The Fabric of Security, also known as Cyber Security Fabric or Federated Security, refers to systems designed to protect the Information Systems infrastructure of the home, a corporation or government from malicious attackers. Protection in this sense means guaranteeing the confidentiality, integrity, and the availability of the information stored in the system ("SYSTEM"), and its elements or components.

Unlike endpoint security, network security, web application security, and Internet security, Fabric of Security Systems assume that attacks will be successful, and cannot be averted. Therefore, the emphasis shifts from attempting to prevent unauthorized access to that of minimizing the time to detect the unauthorized access, the time to isolate the unauthorized access from doing harm, and finally, the time to remove the offending process and reconfiguration of the system back into a "SAFE" state.

Security essentials

Security refers to processes and systems designed to protect the assets of an individual, system and/or organization from harm. Computer Security (a.k.a. cyber security) refers to processes and systems designed to protect computer and/or information system assets from harm. In general, such assets are: (1) information/ data, (2) programs and applications, and (3) services. Protecting assets from harm means:

Confidentiality – assets are used/access only by authorized parties (also refer to as secrecy or privacy)

Integrity – assets can be modified only by authorized parties and only in authorize ways (“insider threat”)

Availability – assets are available to authorize parties at time to.

Lampson's Protection Model

In 1971, Butler Lampson introduced the general model of protection of computer or information system assets. Protection systems implemented since then followed Lampson's original formulation, the Access control matrix. Fundamentally the universe is divided into two classes of entities: Objects (which need to be protected) and Subjects (which use the Objects). The Objects are also called Resources and the Subjects are also called Principals.

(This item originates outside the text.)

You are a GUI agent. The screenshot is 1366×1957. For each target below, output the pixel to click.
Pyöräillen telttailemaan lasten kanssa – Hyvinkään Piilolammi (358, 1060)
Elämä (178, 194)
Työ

A resource is an object for which a protection policy has been established. Access to Objects is restricted via a protection system, called a reference monitor, that implements the protection policies of the system. Namely the reference monitor or "Guard System" must: (1) identifies the identity of the Principal claiming access to an object - Principal is identity, (2) authentication - validates that the Principal claiming access to an object is who he/she/it claims to be, and (3) authorization - is the principal claiming access to an object authorized to access said object.